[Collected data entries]
++++

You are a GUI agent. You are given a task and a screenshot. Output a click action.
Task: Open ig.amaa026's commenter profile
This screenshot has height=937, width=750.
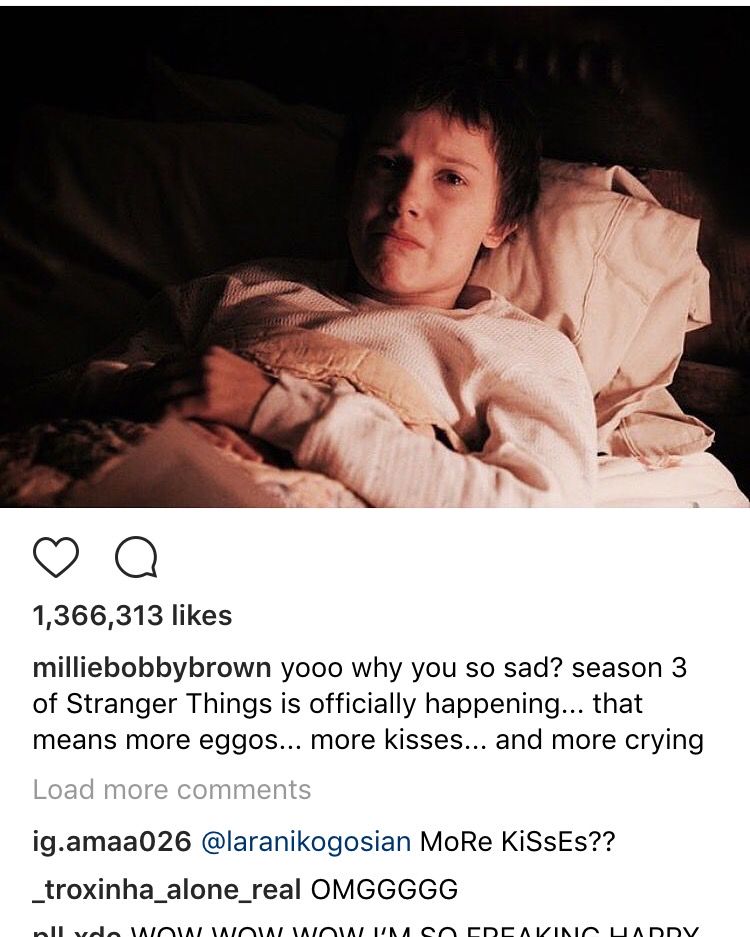coord(112,842)
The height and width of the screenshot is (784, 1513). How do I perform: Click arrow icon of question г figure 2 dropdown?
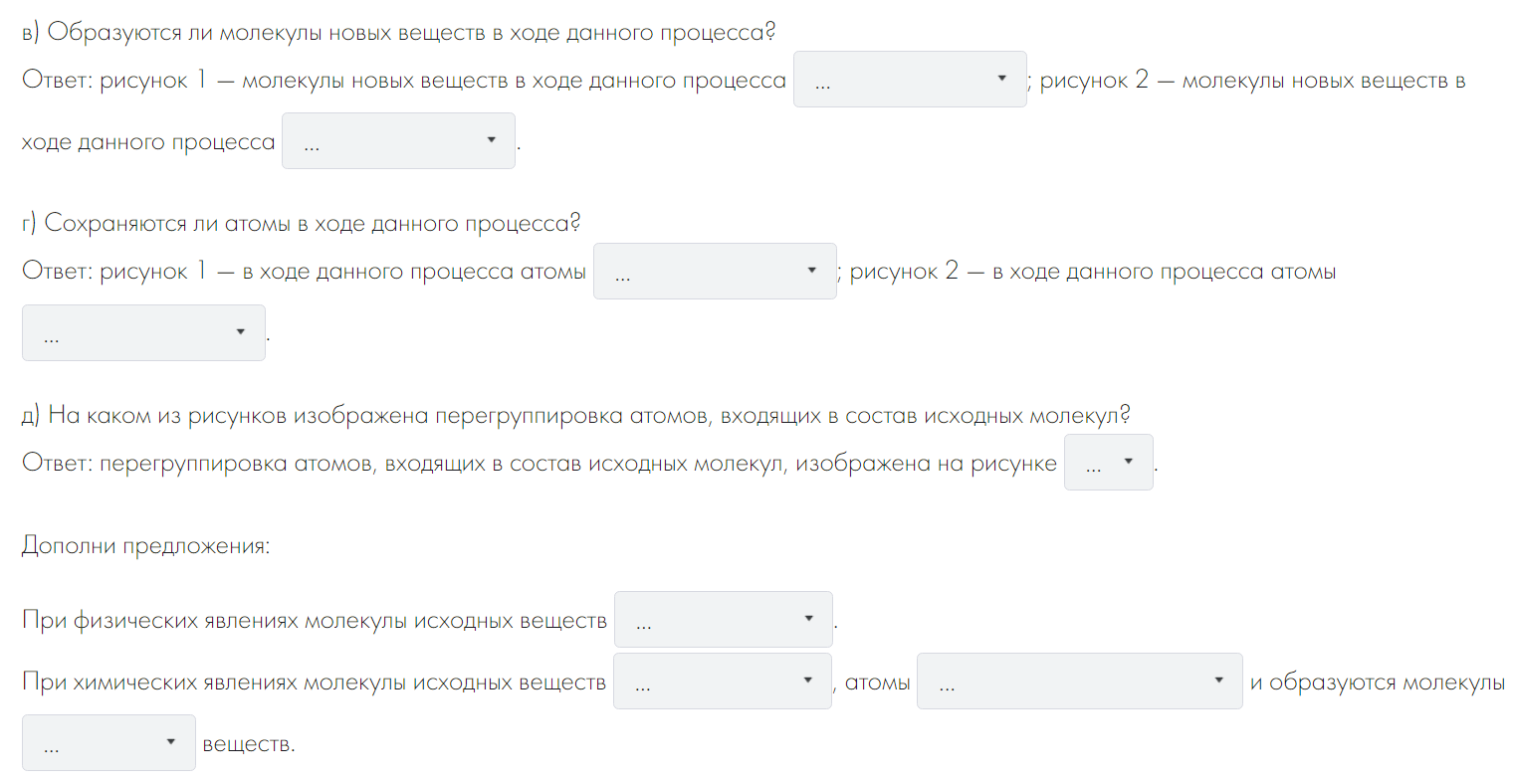pyautogui.click(x=240, y=332)
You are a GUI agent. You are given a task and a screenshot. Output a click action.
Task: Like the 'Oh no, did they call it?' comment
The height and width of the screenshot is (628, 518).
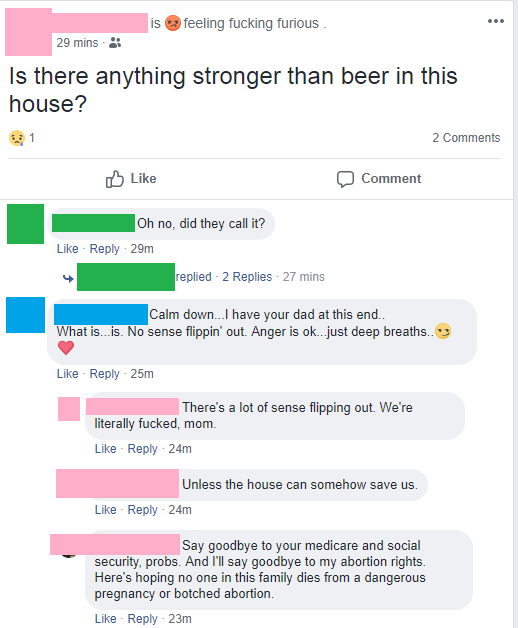pos(67,249)
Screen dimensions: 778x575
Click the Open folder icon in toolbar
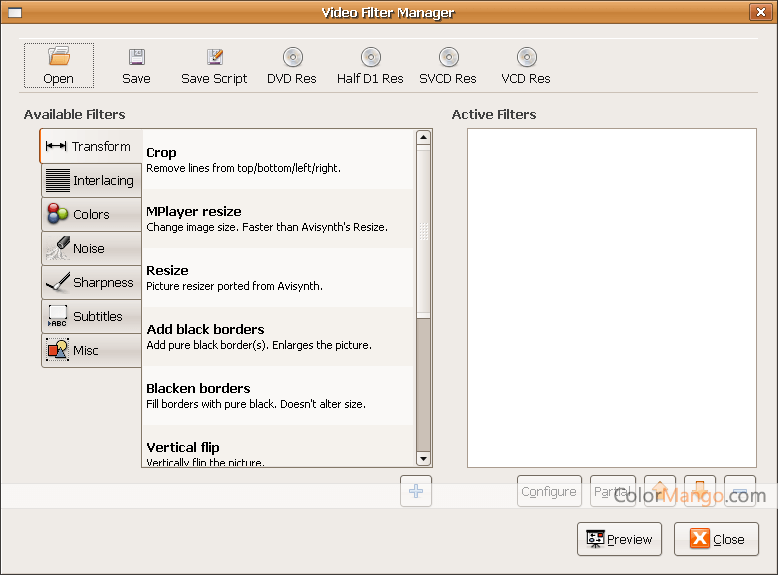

++++

[Exercise aim] Could you write out again, exactly, the lines from the line containing "This screenshot has height=937, width=750." through the last line of the records above? Leave out the pictures.

[Solution to the problem]
This screenshot has height=937, width=750.
coord(112,842)
The height and width of the screenshot is (784, 1513). How do I perform: Click arrow icon of question г figure 2 dropdown?
pyautogui.click(x=240, y=332)
You are a GUI agent. You are given a task and a screenshot. Output a click action.
Task: Like the 'Oh no, did they call it?' comment
The height and width of the screenshot is (628, 518).
pos(67,249)
Screen dimensions: 778x575
Click the Open folder icon in toolbar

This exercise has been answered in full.